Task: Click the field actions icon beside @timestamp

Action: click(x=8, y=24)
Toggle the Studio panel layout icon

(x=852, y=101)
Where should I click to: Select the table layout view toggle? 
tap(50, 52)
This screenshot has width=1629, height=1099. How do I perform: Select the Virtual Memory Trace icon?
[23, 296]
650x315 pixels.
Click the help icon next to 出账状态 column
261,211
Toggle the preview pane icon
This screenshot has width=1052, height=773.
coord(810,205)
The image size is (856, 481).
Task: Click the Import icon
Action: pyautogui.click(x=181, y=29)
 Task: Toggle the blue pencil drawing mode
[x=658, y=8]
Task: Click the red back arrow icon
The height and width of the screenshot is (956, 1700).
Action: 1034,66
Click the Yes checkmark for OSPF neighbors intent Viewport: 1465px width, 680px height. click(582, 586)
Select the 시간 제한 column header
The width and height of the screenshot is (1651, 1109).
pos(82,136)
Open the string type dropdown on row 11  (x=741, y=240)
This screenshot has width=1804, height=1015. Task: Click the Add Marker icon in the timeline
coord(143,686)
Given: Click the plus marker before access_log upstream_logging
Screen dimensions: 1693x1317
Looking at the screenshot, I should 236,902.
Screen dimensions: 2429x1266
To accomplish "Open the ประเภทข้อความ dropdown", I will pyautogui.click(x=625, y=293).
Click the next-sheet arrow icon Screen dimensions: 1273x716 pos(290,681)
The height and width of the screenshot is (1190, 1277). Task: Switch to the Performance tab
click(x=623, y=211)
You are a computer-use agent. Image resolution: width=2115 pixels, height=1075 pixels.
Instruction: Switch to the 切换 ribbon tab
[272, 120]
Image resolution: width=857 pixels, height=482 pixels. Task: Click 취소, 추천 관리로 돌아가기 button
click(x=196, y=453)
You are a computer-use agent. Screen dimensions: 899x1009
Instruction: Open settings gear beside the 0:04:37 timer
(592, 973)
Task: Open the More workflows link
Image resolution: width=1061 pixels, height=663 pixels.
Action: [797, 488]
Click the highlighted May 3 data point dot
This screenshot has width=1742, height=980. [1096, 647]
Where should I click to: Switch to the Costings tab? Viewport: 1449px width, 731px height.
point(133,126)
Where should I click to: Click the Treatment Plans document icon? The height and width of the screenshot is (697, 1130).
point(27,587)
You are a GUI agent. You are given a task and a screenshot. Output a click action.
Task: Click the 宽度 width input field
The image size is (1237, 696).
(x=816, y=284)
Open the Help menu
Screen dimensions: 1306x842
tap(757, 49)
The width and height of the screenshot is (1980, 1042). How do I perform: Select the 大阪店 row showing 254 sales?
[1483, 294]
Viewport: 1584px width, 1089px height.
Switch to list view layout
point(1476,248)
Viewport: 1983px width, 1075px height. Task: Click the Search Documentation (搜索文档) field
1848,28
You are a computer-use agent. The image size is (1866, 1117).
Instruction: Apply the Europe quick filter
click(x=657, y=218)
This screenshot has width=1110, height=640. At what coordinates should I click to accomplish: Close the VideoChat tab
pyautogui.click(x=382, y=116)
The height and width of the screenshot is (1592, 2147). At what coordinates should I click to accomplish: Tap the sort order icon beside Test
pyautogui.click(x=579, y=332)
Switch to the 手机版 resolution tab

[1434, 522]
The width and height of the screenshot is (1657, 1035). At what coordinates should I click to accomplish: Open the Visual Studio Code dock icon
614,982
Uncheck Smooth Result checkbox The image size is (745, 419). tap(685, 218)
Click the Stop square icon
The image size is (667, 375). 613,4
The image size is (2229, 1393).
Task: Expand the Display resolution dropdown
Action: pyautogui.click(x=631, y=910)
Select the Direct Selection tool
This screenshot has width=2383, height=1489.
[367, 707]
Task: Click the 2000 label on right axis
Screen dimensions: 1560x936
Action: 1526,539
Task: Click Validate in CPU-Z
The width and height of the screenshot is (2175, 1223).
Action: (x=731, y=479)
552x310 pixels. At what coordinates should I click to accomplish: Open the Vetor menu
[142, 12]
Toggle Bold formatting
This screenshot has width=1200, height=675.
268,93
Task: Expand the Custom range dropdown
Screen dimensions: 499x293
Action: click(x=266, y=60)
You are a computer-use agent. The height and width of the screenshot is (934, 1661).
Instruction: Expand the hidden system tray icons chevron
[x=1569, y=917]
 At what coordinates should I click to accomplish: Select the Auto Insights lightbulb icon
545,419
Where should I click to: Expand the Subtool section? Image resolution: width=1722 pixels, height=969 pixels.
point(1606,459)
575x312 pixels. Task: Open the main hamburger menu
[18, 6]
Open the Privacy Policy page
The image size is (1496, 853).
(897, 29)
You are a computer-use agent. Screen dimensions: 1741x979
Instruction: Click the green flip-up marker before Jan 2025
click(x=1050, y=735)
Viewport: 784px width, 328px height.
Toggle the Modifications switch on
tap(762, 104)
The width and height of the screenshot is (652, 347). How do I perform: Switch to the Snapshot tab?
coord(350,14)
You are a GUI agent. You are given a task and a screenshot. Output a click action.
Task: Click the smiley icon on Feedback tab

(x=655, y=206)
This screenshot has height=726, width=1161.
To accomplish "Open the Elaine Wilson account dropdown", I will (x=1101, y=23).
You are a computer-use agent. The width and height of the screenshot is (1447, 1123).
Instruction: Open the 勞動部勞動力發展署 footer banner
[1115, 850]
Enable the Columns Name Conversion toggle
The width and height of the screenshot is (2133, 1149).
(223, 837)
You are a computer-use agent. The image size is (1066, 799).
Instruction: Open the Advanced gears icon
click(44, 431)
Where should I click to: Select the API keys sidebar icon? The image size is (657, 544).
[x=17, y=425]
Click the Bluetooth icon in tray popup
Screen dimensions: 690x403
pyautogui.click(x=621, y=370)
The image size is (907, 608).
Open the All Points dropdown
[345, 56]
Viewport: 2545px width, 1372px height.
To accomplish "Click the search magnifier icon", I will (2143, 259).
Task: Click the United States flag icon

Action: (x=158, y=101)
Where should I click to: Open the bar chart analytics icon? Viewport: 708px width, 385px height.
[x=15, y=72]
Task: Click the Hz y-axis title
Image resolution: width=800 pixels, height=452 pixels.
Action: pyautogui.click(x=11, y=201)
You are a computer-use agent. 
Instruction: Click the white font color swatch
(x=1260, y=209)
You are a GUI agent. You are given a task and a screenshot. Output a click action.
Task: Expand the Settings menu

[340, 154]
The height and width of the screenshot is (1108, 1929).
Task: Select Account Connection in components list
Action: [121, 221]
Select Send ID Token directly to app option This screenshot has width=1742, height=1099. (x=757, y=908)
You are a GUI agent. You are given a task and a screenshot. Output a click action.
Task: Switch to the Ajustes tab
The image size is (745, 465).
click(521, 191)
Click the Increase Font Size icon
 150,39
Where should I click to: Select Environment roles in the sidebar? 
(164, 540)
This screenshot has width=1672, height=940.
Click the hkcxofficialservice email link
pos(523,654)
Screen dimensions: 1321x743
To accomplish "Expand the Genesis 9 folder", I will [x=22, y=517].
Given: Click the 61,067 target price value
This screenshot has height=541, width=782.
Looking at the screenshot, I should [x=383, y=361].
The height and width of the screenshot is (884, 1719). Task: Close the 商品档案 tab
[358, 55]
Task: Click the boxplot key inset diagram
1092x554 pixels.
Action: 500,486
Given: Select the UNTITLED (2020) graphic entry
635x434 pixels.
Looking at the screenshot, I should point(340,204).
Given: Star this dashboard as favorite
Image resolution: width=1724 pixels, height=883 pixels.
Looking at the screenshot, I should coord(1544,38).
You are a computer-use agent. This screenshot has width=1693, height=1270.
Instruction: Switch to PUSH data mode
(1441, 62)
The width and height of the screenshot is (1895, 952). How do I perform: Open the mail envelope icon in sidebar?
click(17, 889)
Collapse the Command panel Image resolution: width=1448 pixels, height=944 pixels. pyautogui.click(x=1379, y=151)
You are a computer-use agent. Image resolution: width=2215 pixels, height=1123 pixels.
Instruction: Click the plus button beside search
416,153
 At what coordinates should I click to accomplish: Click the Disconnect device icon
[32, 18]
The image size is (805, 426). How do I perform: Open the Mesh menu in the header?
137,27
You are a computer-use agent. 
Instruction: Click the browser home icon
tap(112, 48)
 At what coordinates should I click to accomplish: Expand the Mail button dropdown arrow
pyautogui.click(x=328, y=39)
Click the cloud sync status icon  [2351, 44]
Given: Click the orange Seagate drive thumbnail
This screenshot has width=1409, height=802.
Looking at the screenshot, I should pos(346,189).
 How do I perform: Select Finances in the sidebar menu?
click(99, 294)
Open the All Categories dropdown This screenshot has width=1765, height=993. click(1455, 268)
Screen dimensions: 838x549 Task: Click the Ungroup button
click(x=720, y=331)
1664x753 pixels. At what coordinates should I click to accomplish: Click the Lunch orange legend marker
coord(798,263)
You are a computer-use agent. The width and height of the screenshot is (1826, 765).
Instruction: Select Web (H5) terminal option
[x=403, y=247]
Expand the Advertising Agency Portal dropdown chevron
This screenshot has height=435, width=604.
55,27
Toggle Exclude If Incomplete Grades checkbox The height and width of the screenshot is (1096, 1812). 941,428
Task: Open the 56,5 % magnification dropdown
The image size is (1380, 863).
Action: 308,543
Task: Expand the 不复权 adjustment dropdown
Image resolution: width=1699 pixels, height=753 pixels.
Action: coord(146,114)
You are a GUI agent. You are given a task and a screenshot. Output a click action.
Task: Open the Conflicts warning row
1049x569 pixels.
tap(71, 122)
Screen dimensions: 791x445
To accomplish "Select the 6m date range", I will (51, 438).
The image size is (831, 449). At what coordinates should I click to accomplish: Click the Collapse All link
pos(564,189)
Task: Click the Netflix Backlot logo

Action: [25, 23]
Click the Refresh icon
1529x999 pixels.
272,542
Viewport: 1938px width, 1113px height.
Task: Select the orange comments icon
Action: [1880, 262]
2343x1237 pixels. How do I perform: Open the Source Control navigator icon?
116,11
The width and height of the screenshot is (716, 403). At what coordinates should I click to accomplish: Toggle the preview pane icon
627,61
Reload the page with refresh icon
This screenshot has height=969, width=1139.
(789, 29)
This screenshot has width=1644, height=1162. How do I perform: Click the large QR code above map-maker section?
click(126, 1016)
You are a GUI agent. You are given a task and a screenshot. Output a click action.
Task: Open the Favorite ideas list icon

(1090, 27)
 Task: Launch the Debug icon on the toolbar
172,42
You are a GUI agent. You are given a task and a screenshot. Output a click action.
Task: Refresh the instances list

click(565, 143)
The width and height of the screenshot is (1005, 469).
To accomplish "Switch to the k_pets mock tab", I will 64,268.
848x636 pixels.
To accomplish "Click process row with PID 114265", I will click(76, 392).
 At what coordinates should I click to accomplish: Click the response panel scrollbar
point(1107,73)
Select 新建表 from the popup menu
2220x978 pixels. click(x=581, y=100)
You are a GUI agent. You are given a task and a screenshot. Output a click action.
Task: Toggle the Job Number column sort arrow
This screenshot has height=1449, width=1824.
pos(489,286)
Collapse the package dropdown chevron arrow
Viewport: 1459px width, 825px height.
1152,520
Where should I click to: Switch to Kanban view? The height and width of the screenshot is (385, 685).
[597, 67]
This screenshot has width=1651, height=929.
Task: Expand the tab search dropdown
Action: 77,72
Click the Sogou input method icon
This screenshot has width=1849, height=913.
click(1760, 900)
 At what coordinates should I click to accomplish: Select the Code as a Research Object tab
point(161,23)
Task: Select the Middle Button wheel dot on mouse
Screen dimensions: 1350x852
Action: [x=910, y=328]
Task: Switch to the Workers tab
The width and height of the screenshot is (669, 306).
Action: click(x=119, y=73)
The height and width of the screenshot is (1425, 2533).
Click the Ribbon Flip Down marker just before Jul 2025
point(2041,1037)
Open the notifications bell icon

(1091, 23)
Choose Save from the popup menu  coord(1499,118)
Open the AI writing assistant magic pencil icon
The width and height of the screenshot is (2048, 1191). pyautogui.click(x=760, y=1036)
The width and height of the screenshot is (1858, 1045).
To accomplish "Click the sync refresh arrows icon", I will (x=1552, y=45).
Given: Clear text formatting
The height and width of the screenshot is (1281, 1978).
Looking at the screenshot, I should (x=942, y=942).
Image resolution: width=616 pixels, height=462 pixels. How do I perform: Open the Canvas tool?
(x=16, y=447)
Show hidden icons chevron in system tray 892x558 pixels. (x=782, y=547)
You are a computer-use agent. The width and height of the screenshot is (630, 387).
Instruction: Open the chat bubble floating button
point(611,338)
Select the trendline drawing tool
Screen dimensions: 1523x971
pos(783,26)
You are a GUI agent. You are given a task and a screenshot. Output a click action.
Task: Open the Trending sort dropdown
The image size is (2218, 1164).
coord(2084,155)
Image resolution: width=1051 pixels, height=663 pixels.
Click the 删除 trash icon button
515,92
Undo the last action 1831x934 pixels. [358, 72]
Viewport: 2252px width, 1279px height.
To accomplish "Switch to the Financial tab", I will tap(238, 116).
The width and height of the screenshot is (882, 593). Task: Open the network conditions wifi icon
= = = =
YOUR GOAL: Among the lines above, find those with the string "sync" and copy them.

EXPECTED OUTPUT:
Click the cloud sync status icon  [2351, 44]
To accomplish "Click the sync refresh arrows icon", I will (x=1552, y=45).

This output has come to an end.